Github

Fall 2025
Python Package
Data Wrangling
Data Pipeline Tooling


mergeprep is a Python package designed to make row-wise merging of messy tables reliable and repeatable, built on top of pandas library. It handles common real-world problems that cause merges to break or produce incorrect results, such as inconsistent table layouts, mismatched column names, different value formats, and unclear join keys.

The package provides utilities to prepare tables into merge-ready structures, measure similarity between tables and columns, and automatically suggest likely merge keys based on patterns in the data. It also includes diagnostic tools that explain why a merge succeeded or failed, highlighting issues like low key uniqueness, key mismatches, duplicates, or unexpected row expansion, so you can fix problems quickly and merge with confidence.

*mergeprep was created with cookiecutter and the py-pkgs-cookiecutter template.
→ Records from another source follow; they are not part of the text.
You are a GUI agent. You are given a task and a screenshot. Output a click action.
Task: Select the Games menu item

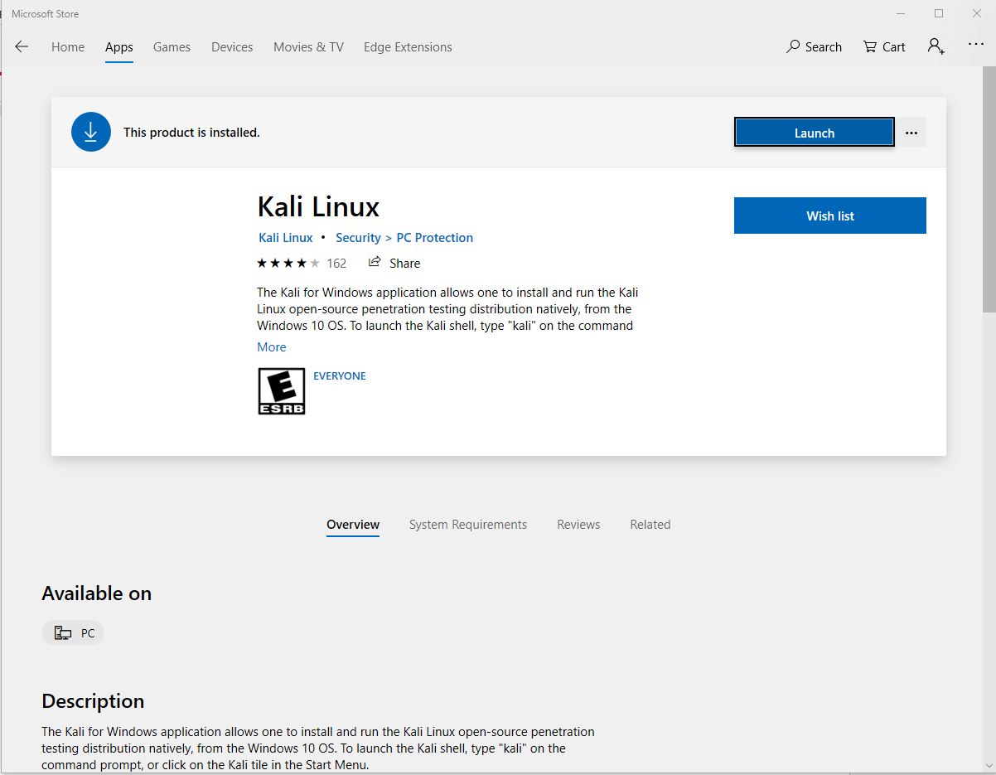point(172,47)
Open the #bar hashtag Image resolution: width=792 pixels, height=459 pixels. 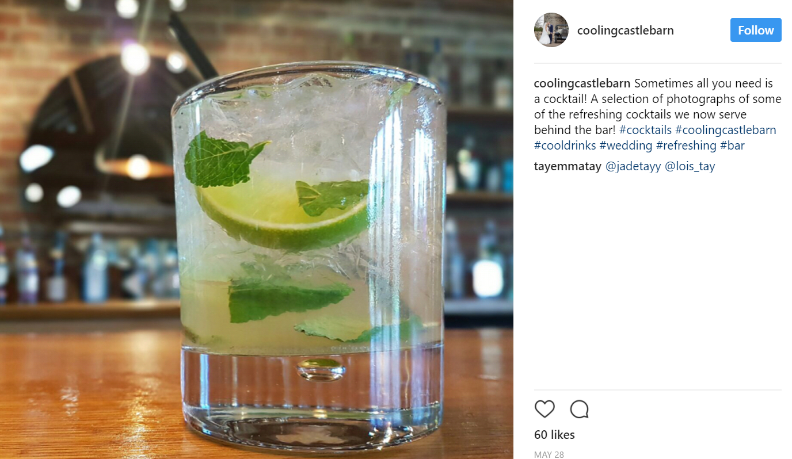click(732, 146)

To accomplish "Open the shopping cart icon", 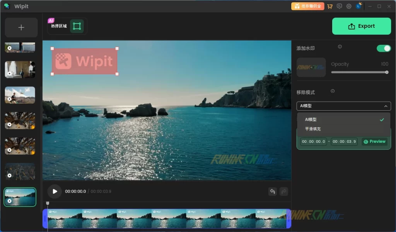I will tap(329, 6).
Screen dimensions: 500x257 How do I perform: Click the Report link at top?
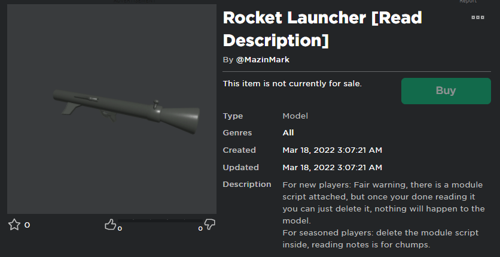(468, 2)
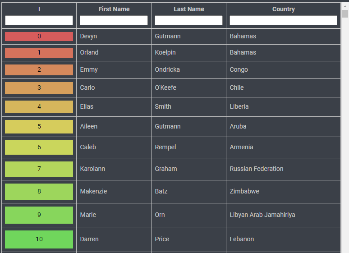Sort by the I column header

[x=39, y=9]
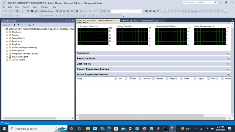Viewport: 235px width, 132px height.
Task: Click the Connect Object Explorer plug icon
Action: (x=14, y=25)
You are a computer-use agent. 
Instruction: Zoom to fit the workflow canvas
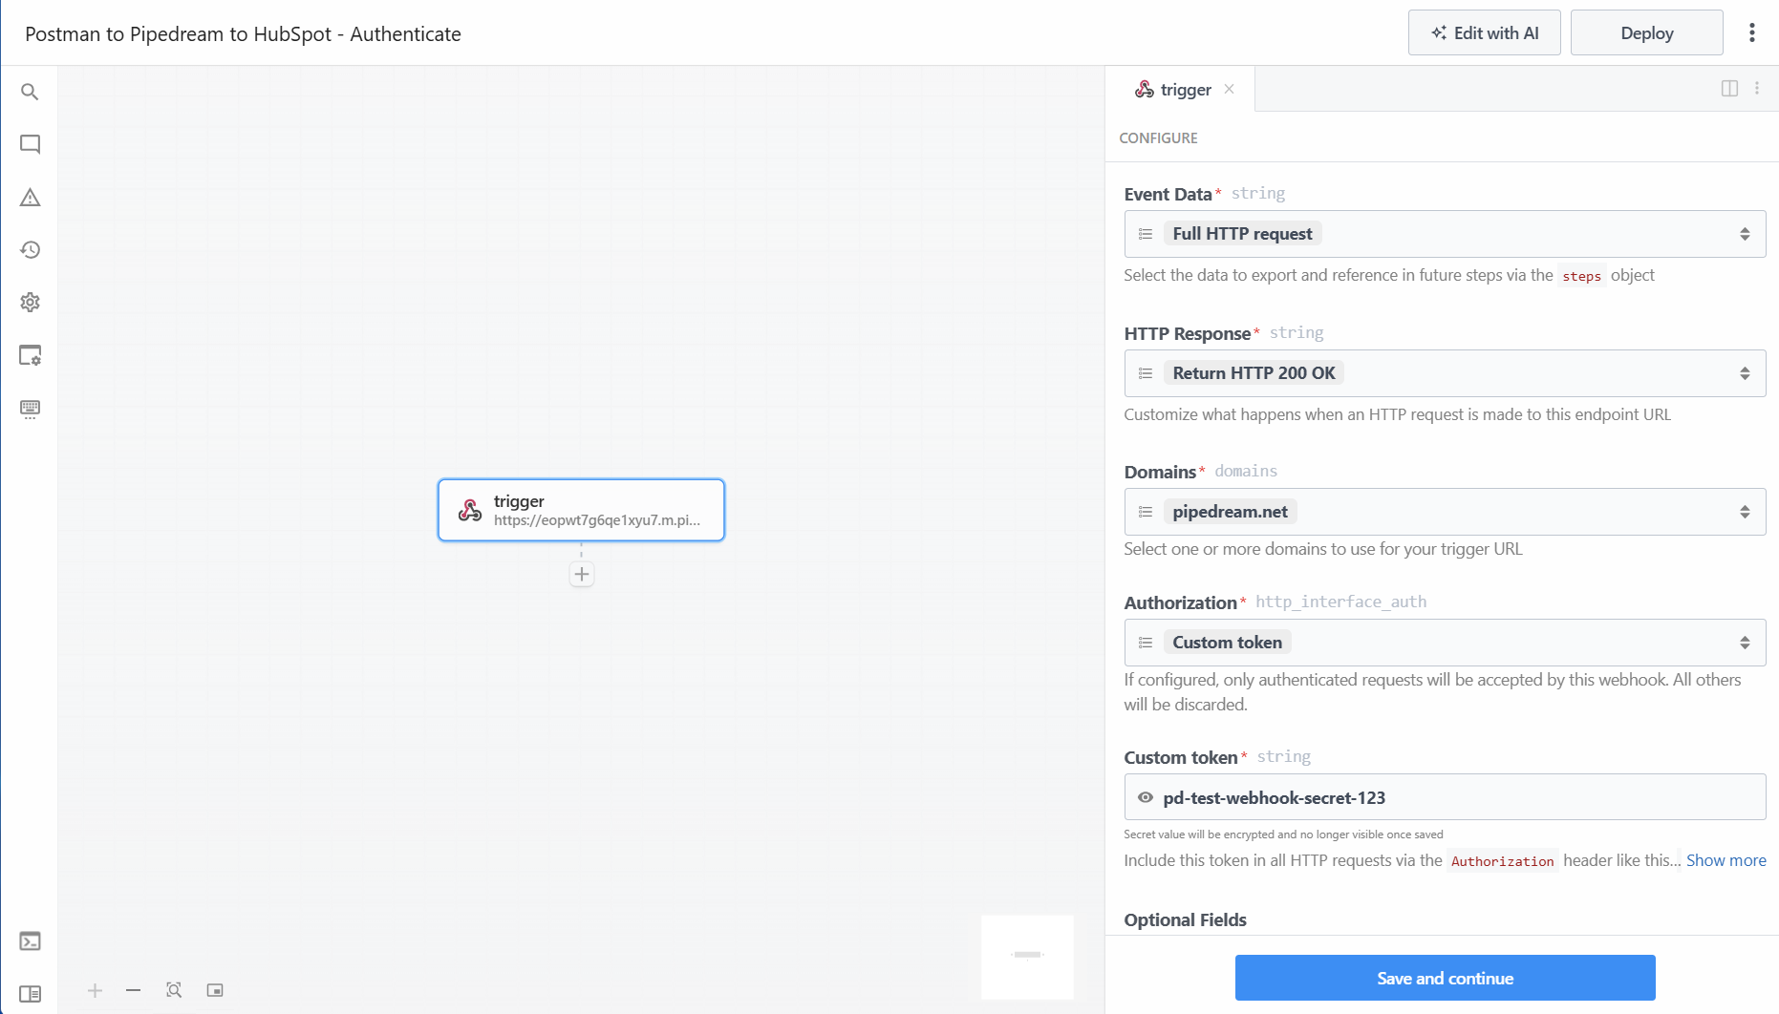coord(174,990)
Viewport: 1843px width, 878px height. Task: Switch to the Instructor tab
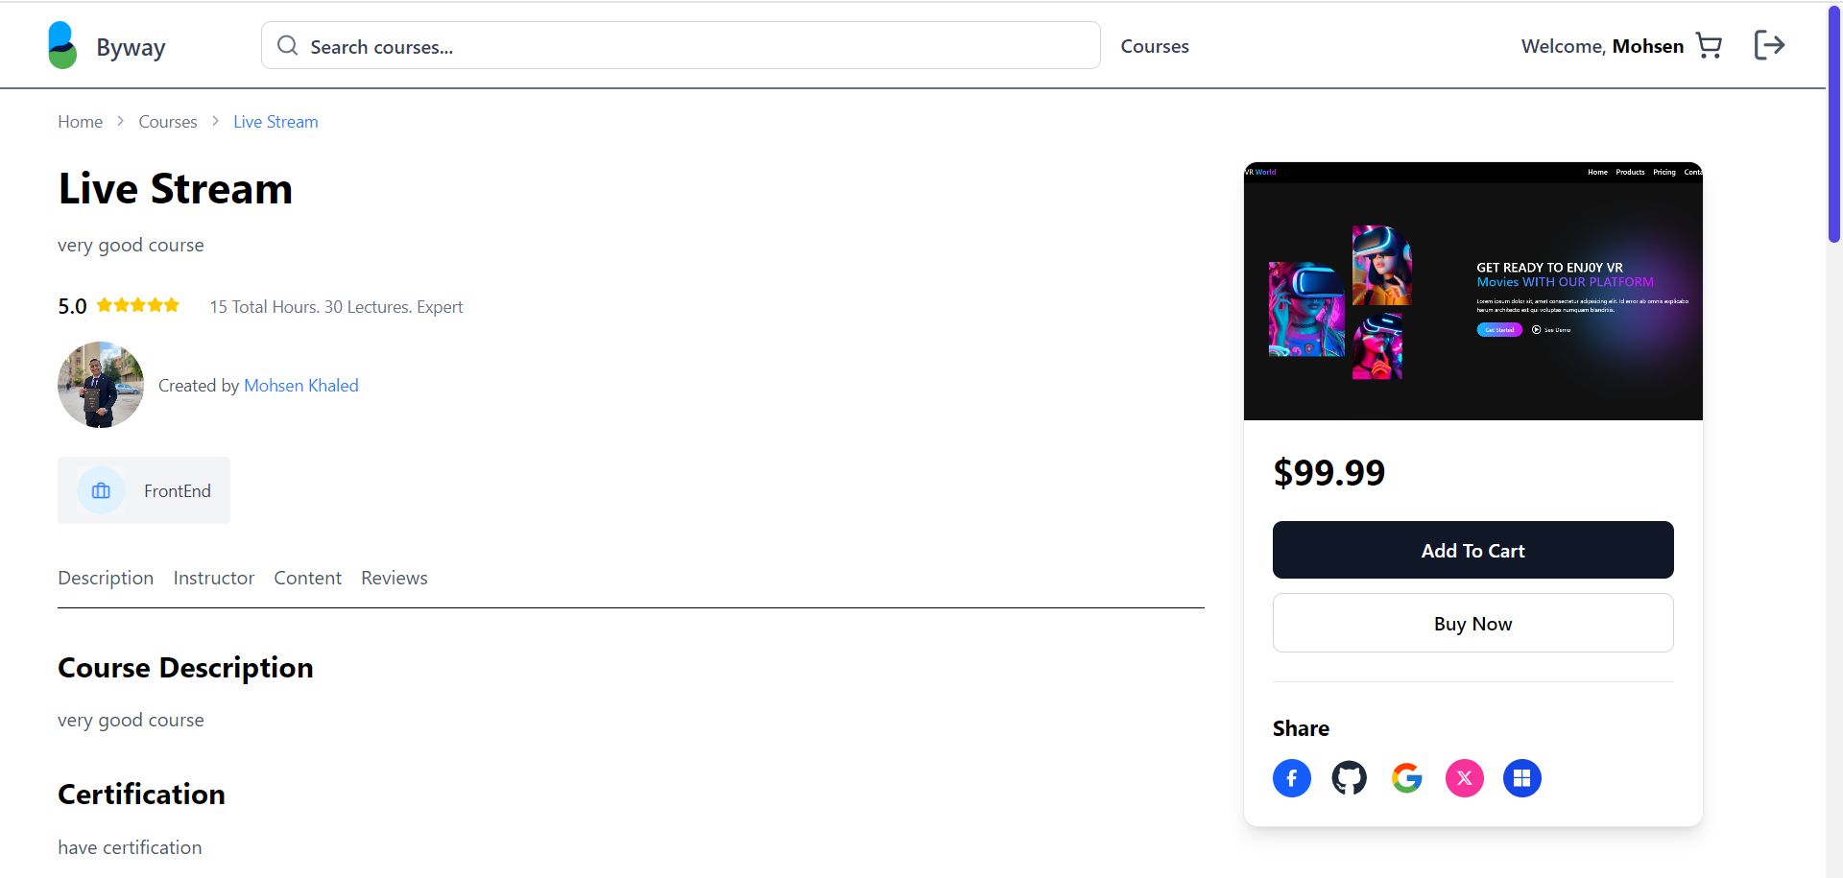213,578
Details are available in above github page.

Functions

5 functions in the package:


1. calc_match_rate()

Compares every column pair between two tables and quantifies how much their values overlap to identify likely merge keys.


2. convert_style()

Standardizes values from two columns into a common format so that differently written but equivalent entries can be merged reliably.


3. similarity_mapping()

Analyzes two columns to find and rank similar values, producing a mapping that aligns mismatched labels across tables.


4. merge_with_mapping()

Merges two tables using a shared canonical key derived from optional value mappings, while preserving the original merge context.


5. diagnose_merge()

Summarizes a merge by reporting match rates, row counts, and value conversions to explain why the merge succeeded or failed.